Für den Import braucht man, wie oben schon erwähnt, nur die Feldklammerung, den Feldmarker und den Datensatztrenner einzustellen. Für den Export gibt es aber viel mehr Möglichkeiten. Unter Ex port fällt in Freeway nicht nur der Aus tausch von Daten mit anderen Programmen, sondern auch Reportgenerierung und Serienbriefe. Die Form des exportierter Textes wird durch das Exportformular festgelegt (Bild 5). Dieses Formular besteht aus fünf Teilen: Titel, Seitenkopf, Körper, Seitenfuß und Abschluß. Titel, Seitenkopf. Seitenfuß und Abschluß bestehen aus festen Texten (bis auf ##, das im Kopf und Fuß durch die laufende Seitennummer ersetzt wird), die im fertigen Text an den entsprechenden Stellen auftauchen. Im Körper des Formulars können nicht nur Feldnamen in eckigen Klammern verwendet werden, die dann durch die entsprechenden Feldinhalte ersetzt werden, sondern in den eckigen Klammern sind auch SQL-Spaltenausdrücke möglich, und es gibt sogar die Möglichkeit, über Bedingungen verschiedene Fälle zu definieren.

Wie bei den Vorgaben ist es auch hier möglich, verschiedene Exportformulare anzulegen und abzuspeichern, um sie bei Bedarf zu laden und zu benutzen. Als Beispiele sind für die verschiedenen Beispiel-Datenbanken einige fertige Exportformulare beigelegt.

Wichtig für den Export sind auch die Ausgabetreiber. Hier kennt Freeway drei verschiedene Arten: Bildschirm-, Drucker- und Dateitreiber. Im wesentlichen besteht so ein Treiber aus einer Konvertierungstabelle, in der jedem Zeichen des ATARI-Zeichensatzes ein oder mehrere Zeichen zugeordnet werden, die in der Ausgabe erscheinen sollen. Für den Druckertreiber kann zusätzlich noch die Seitengröße in Zeilen und Spalten eingestellt werden.

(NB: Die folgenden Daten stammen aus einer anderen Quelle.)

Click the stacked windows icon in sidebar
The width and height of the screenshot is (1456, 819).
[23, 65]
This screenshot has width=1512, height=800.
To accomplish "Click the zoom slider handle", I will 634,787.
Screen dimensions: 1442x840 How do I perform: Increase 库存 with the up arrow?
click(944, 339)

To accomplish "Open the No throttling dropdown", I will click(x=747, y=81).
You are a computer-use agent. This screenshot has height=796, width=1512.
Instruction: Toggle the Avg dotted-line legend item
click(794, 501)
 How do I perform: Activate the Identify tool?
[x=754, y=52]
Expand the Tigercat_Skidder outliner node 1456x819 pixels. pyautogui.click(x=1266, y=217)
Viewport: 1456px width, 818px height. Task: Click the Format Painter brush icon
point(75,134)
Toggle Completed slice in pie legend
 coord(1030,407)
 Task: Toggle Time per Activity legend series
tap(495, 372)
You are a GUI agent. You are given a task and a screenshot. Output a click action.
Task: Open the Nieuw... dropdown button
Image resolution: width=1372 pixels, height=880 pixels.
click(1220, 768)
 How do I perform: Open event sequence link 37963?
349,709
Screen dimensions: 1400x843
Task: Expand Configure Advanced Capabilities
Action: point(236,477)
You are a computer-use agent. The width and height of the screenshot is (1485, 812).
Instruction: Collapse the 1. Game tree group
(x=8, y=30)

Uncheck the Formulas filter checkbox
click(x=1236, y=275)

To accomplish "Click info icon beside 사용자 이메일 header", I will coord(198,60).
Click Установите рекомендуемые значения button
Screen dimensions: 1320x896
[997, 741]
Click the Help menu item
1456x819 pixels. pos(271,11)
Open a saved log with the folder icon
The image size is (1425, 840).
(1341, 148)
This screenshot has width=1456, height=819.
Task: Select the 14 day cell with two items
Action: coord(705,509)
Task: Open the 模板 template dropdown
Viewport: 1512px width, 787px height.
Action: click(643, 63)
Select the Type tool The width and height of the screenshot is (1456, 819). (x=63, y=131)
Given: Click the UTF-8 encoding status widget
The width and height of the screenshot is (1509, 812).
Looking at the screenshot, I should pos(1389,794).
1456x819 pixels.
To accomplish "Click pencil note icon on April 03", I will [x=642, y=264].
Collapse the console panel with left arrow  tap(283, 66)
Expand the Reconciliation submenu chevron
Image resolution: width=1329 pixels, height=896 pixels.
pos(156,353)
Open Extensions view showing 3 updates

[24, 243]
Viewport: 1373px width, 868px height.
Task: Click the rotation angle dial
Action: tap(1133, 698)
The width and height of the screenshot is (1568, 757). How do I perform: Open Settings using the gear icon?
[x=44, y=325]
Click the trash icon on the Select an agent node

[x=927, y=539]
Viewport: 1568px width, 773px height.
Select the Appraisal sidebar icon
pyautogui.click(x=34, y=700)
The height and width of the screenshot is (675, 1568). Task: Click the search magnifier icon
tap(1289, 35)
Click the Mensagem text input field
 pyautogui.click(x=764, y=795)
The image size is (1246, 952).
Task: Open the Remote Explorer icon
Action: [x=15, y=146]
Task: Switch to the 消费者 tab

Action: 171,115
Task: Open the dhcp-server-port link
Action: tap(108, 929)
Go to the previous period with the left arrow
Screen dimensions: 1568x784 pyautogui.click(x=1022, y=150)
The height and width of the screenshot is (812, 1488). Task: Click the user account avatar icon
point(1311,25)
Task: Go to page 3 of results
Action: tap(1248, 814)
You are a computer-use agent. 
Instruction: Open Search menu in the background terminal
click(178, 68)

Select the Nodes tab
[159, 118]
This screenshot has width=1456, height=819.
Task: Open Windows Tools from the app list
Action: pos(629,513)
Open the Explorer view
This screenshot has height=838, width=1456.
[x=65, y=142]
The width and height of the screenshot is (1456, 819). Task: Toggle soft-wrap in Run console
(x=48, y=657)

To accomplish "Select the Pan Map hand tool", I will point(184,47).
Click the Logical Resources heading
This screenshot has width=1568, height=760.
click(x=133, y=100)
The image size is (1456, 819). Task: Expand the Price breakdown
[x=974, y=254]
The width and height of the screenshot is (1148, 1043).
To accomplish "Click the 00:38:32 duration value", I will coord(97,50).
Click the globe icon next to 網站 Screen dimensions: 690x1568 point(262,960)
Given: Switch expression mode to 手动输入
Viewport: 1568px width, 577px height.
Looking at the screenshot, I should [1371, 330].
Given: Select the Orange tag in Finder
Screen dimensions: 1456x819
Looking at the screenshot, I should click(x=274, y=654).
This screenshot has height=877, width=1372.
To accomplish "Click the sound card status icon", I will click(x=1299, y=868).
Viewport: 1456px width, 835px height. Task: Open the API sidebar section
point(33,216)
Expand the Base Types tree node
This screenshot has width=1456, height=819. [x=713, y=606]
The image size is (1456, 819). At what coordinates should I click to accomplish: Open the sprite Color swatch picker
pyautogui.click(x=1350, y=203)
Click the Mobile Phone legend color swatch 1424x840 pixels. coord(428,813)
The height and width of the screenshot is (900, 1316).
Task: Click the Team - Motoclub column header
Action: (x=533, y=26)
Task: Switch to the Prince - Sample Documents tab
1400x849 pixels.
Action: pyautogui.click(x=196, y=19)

Die Druckertreiber können auch aus Treiberdateien nachgeladen werden. Beigelegt sind leider nur wenige Treiber, die aber eigentlich reichen sollten, da es für einen Report oder für Serienbriefe nicht nötig ist, im Grafikmodus zu drucken, weil Draft- oder NLQ-Qualität vollkommen ausreicht.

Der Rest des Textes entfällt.